The London Perl and Raku Workshop takes place on 26th Oct 2024. If your company depends on Perl, please consider sponsoring and/or attending.

NAME

Astro::STSDAS::Table::Binary - access a STSDAS binary format file

SYNOPSIS

  use Astro::STSDAS::Table::Binary;
  my $tbl = Astro::STSDAS::Table::Binary->new;
  $tbl->open( $file ) or die( "unable to open $file\n");

  if ( $tbl->is_row_order ) { ... }
  if ( $tbl->is_col_order ) { ... }

  # read an entire table:
  $rows = $tbl->read_rows_hash;
  # or
  $rows = $tbl->read_rows_array;
  # or
  $cols = $tbl->read_cols_hash;
  # or
  $cols = $tbl->read_cols_array;

  # read the next column from a column ordered table:
  $col = $tbl->read_col_col_array;
  # or
  $tbl->read_col_row_hash( \@rows );
  # or
  $tbl->read_col_row_array( \@rows );

  # read the next row from a row ordered table:
  $row = $tbl->read_row_row_array;
  # or
  $row = $tbl->read_row_row_hash;

DESCRIPTION

Astro::STSDAS::Table::Binary provides access to STSDAS binary format tables.

STSDAS binary tables have some special properties:

  • They may be in row (each "record" is a row) or column (each "record" is a column) order.

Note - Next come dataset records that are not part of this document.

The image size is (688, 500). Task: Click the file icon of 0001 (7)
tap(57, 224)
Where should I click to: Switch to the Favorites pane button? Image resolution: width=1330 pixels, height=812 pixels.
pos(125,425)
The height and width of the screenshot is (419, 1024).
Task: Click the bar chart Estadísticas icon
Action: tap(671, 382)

This is handled by having different data read routines for the different orders. They are not entirely symmetric.

    The easy way to deal with this is to simply read the entire table into memory (provided it's small) with one of the read_rows_... or read_cols_... routines.

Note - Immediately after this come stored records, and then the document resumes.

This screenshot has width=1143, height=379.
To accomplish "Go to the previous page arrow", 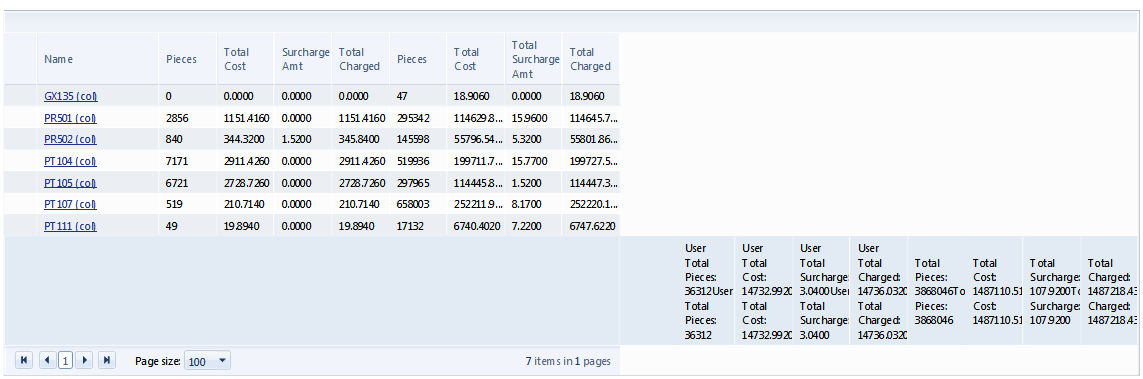I will pyautogui.click(x=47, y=360).
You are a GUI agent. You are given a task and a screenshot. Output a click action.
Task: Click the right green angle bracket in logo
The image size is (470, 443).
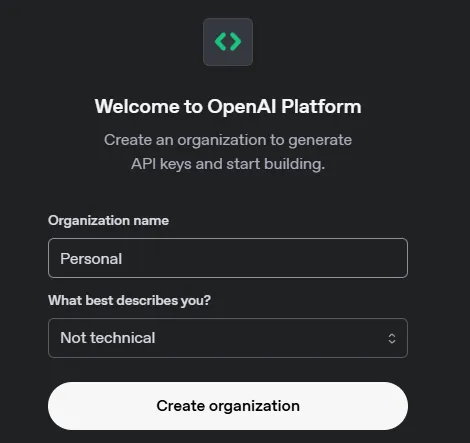coord(236,42)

  • Data elements may be vectors. Vectors are represented in the data as references to lists.

  • Data values may be undefined. Undefined values are converted to the Perl undefined value.

METHODS

Astro::STSDAS::Table::Binary is derived from Astro::STSDAS::Table::Base, and thus inherits all of its methods. Inherited methods are not necessarily documented below.

new
  $self = Astro::STSDAS::Table::Binary->new;

The new method is the class constructor, and must be called before any other methods are invoked.

open
  $tbl->open( file or filehandle [, mode] );

open connects to a file (if it is passed a scalar) or to an existing file handle (if it is passed a reference to a glob). If mode is not specified, it is opened as read only, otherwise that specified. Modes are the standard Perl-ish ones (see the Perl open command). If the mode is read only or read/write, it reads and parses the table header. It returns the undefined value upon error.

close

explicitly close the table. This usually need not be called, as the file will be closed when the object is destroyed.

read_rows_hash
  $rows = $tbl->read_rows_hash;

Digest the entire table. This is called after open. The table is stored as an array of hashes, one hash per row. The hash elements are keyed off of the (lower cased) column names.

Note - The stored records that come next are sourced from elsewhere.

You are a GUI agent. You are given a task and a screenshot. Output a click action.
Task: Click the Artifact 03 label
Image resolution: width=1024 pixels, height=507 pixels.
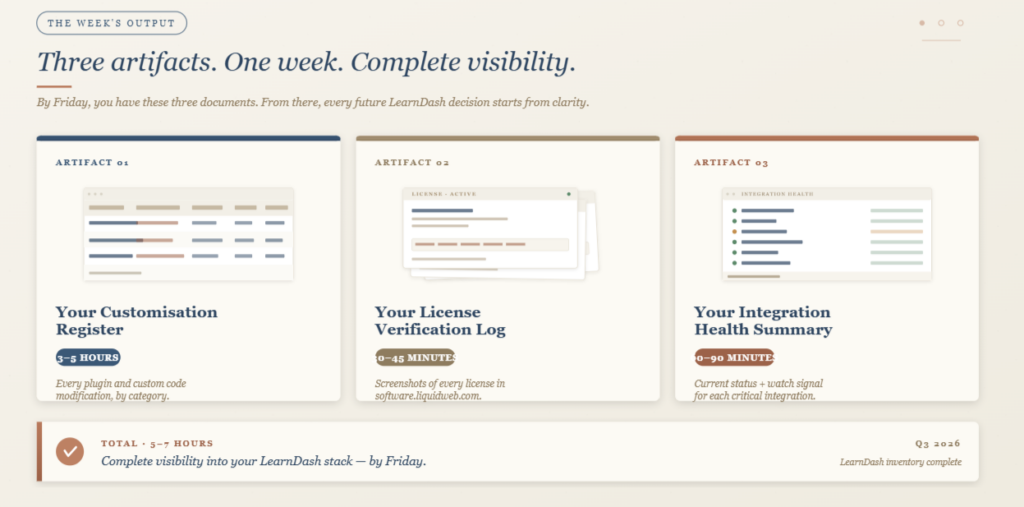click(x=731, y=163)
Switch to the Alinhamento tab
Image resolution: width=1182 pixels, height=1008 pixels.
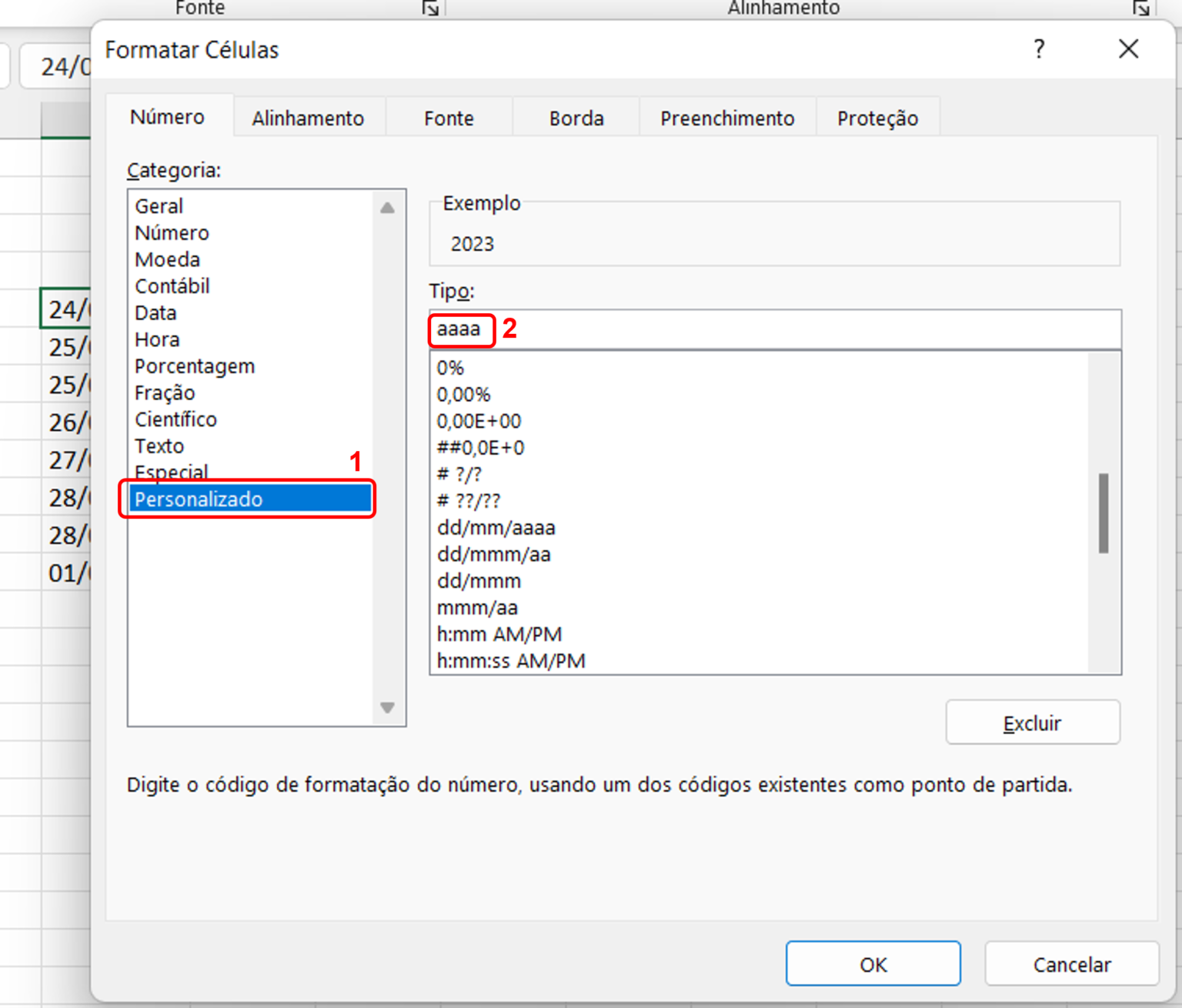308,118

Vector elements are stored as references to arrays containing the data.

For example, to access the value of column time in row 3,

        $rows->[2]{time}
read_rows_array
  $rows = $tbl->read_rows_array;
  $rows = $tbl->read_rows_array( \%attr );

Digest the entire table. This is called after open. The table is stored as list of arrays, one array per row.

Vector elements are normally stored as references to arrays containing the data, e.g., if there are three columns, where the second column is a vector of length 3, $rows may look like this:

     $rows->[0] = [ e00, [ e01_0, e01_1, e01_2 ], e02 ]
     $rows->[1] = [ e10, [ e11_0, e11_1, e11_2 ], e12 ]

and

     $rows->[0][2]

extracts row 0, column 2.

However, if the VecSplit attribute is set to zero, vectors are left inlined in the data, and

 $tbl->read_rows_array( { VecSplit => 0 } )

results in:

     $rows[0] = [ e00, e01_0, e01_1, e01_2, e02 ]
     $rows[1] = [ e10, e11_0, e11_1, e11_2, e12 ]
read_cols_hash
  $cols = $tbl->read_cols_hash;

Digest the entire table. This is called after open. The table is stored as an hash, each element of which is a reference to an array containing data for a column. The hash keys are the (lower cased) column names. Vector elements are stored as references to arrays containing the data.

For example, to access the value of column time in row 3,

        $cols->{time}[2]
read_cols_array
  $cols = $tbl->read_cols_array;

Digest the entire table. This is called after open. The table is stored as an array, each element of which is a reference to an array containing data for a column. Vector elements are stored as references to arrays containing the data.

For example, to access the value of column 9 in row 3,

        $cols->[9][3]
is_row_order

This method returns true if the table is stored in row order.

is_col_order

This method returns true if the table is stored in column order.

read_col_col_array
  $col = $tbl->read_col_col_array;
  $col = $tbl->read_col_col_array( \%attr );

This reads the next column from a column ordered table into an array. It returns a reference to the array containing the data.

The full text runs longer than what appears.